Andrés Jaramillo

Turismo | Persona

Andrés el dueño de la casa

Cuando Andrés tenía unos 22 años, soñaba con tener una novia rubia y un jeep descarpado. Después de varios meses logró conseguirse el jeep, pero Stella no era mona.

“Me llevé para Coveñas a la que no era rubia”. Se fueron en el jeep Suzuki y “yo me acuerdo que le dije a Stella que ojalá algún día, es como la proclama de Bolívar, tenga un sitio para atender a la gente, bajo un ambiente particular”.

Premonitorio quizá, dos o tres años después arrancó con Andrés Carne de Res. “Eso ya fue la bobadita de treinta años”. También se casó con Stella Ramírez.

Andrés Jaramillo es paisa. Su papá era antioqueño y su mamá boyancense. Desde los cinco años su familia se trasladó a Bogotá. Por eso, cuando le preguntan que de dónde es, allá, en la Capital, dice que es antioqueño de Chía, y acá, en Medellín, antioqueño de pura cepa.

De paisa tiene mucho. Sólo es recorrer un poco, ni siquiera más de dos metros, el restaurante. Andrés dice que su formación familiar tiene relación con las costumbres paisas y que la comida era parte fundamental de la familia.

“Tal vez molestaba que yo debí tener un ancestro dueño de alguna fonda en alguna montaña antioqueña, me imagino, por el gusto por colgar la cotidianidad”.

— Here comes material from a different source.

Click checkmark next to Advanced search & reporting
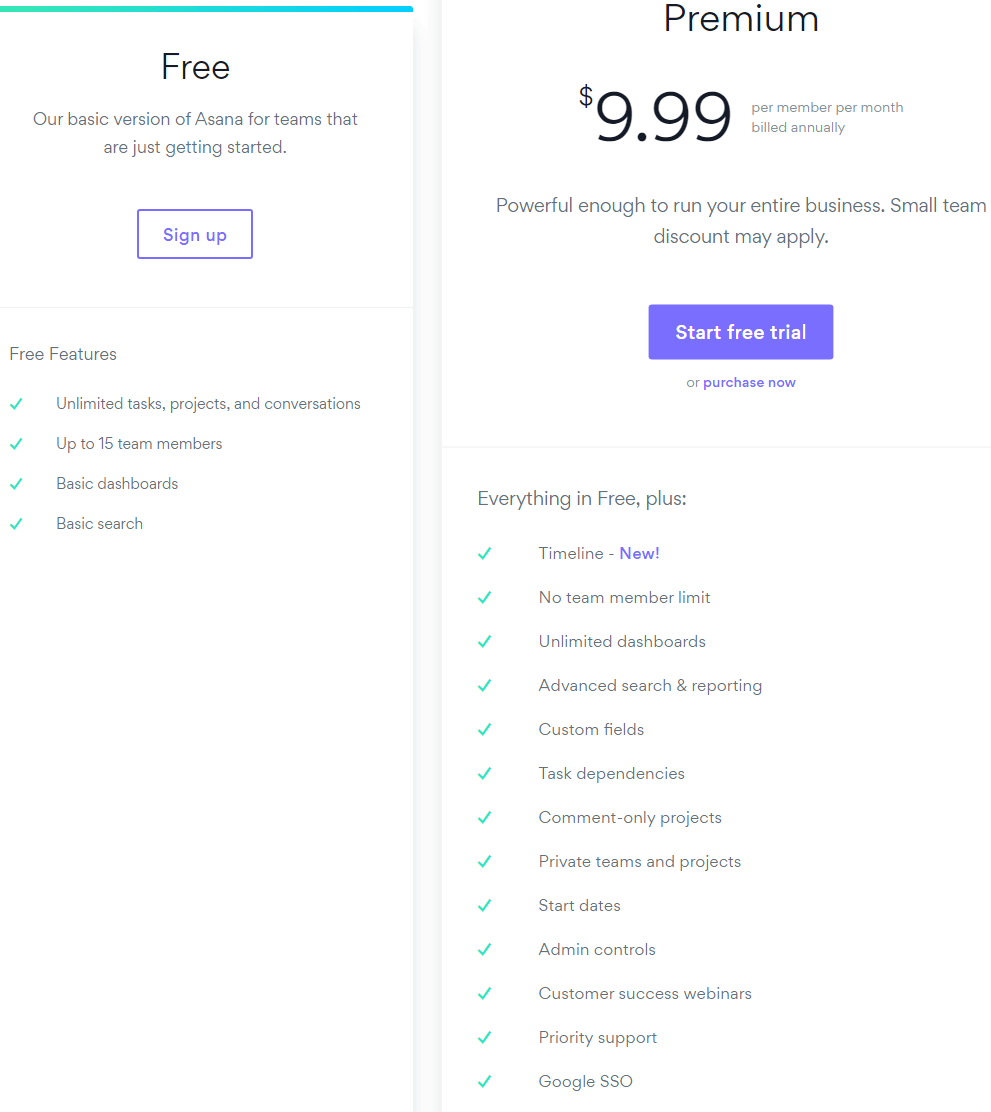[485, 686]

No colgarla, eso sí, de cualquier forma. Andrés es cuidadoso con la estética, y con todo, en general. No tiene que confesarlo, pero lo dice sin temor. Es obsesivo y tiene su neura, su manera de ser.

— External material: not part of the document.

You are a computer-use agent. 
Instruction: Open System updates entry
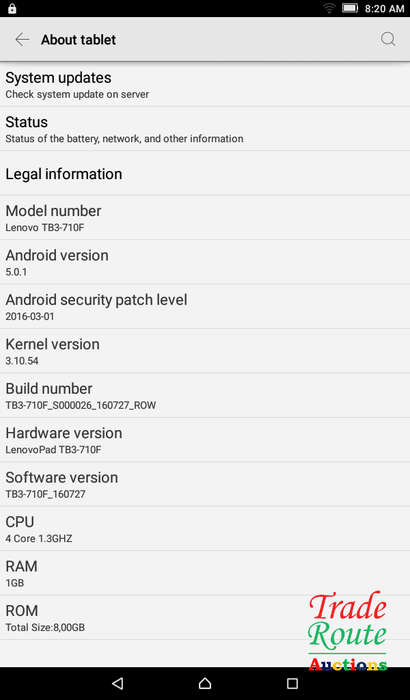[205, 84]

Todo el día regaña, todo el día anota. Después llega a la oficina y le comunica a los jefes las observaciones. También escribe, en sus palabras, poesía rabiosa. “Aparentemente me puedes ver como un patrón furioso. Exijo mucho al individuo, tampoco premio con abrazos, pero sí con un crecimiento de esa persona a través del tiempo”.

Sabe que esa obsesión y compulsión porque todo esté perfecto, es parte del éxito de Andrés Carne de Res. Ser permanentemente juicioso.

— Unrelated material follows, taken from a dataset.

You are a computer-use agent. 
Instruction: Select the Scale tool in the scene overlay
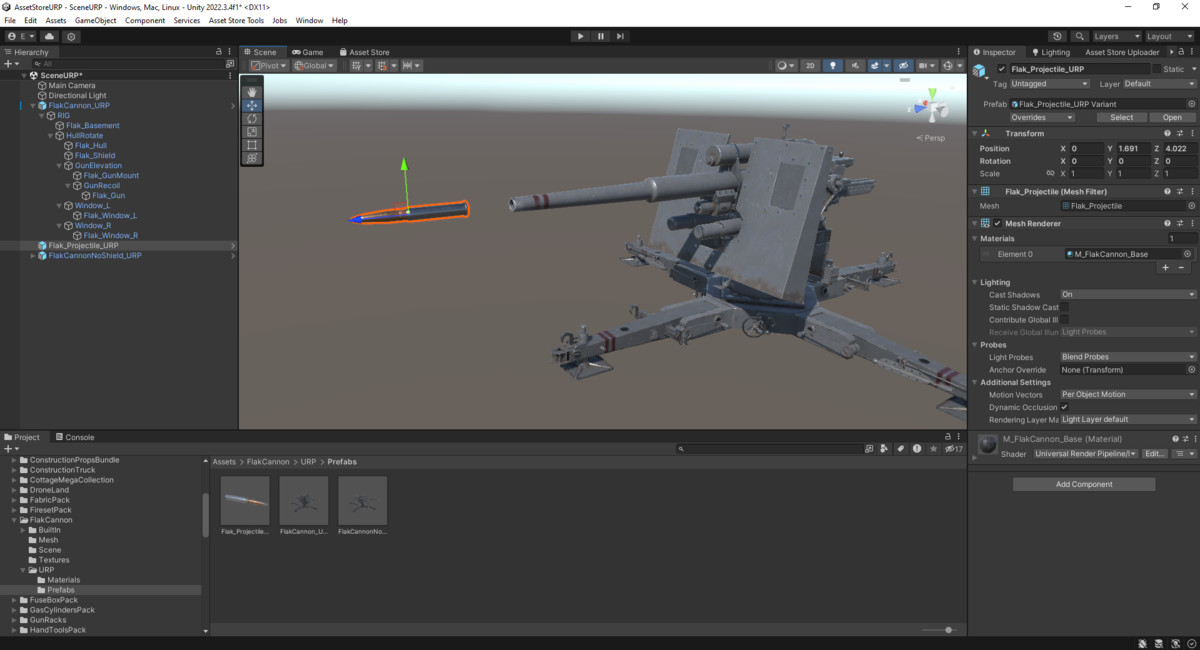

“Hay un amigo que, mamándome gallo, dice que yo soy la expresión del minimalismo antioqueño. Me parece que es una maravilla de definición estética que se maneja en Andrés. Quiere decir que cómo será realmente la expresión, si la mía es…”.

El restaurante es un ícono colombiano, con esencia propia. Ya no es sólo de él, porque se asoció, para que perdure en el tiempo, pero sin que pierda su poesía y su espíritu. Él se encarga de eso. Sabe, así lo dice, que la gente ha convertido su sitio en otra casa.

 Un niño grande

Andrés también juega. Estaba tratando de llegar a una conciliación con un grupo de comensales y se le ocurrió que era buena idea jugar con los pitillos. Les quitó un pedacito de papel en la punta, los hizo soplar y divertirse con la caída del resto de empaque sobre el piso. “Es una búsqueda permanente de los recursos que hay. Bueno, me da risa, aun cuando me critican a veces”. Andrés, además, es un niño.

Tiene cuatro hijos. Una mujer y tres hombres. “Las cuatros estrellitas, que ya están en su adolescencia”.

Stella es su esposa. Con ella ha crecido, cuenta, a través de muchas historias. Tristes y bonitas. “Y yo sostengo que es una maravilla, porque me ha aguantado”. Desde esa vez, que se la encontró en el bus y la siguió, anda enamorado. También se enoja con ella, que es filósofa, no de profesión, pero sí de afición. Ese día le dijo que se estaba volviendo un místico aburrido, “porque me ha dado por mirar mucho las matas”.

Andrés hace ejercicio por las mañanas, va a la oficina, trabaja feliz en un computador, por donde pasa va dando órdenes, tanto como saludos. A las personas le gusta verlo, decirle que la comida estuvo deliciosa. Sentir “que ahí está el dueño de la casa”.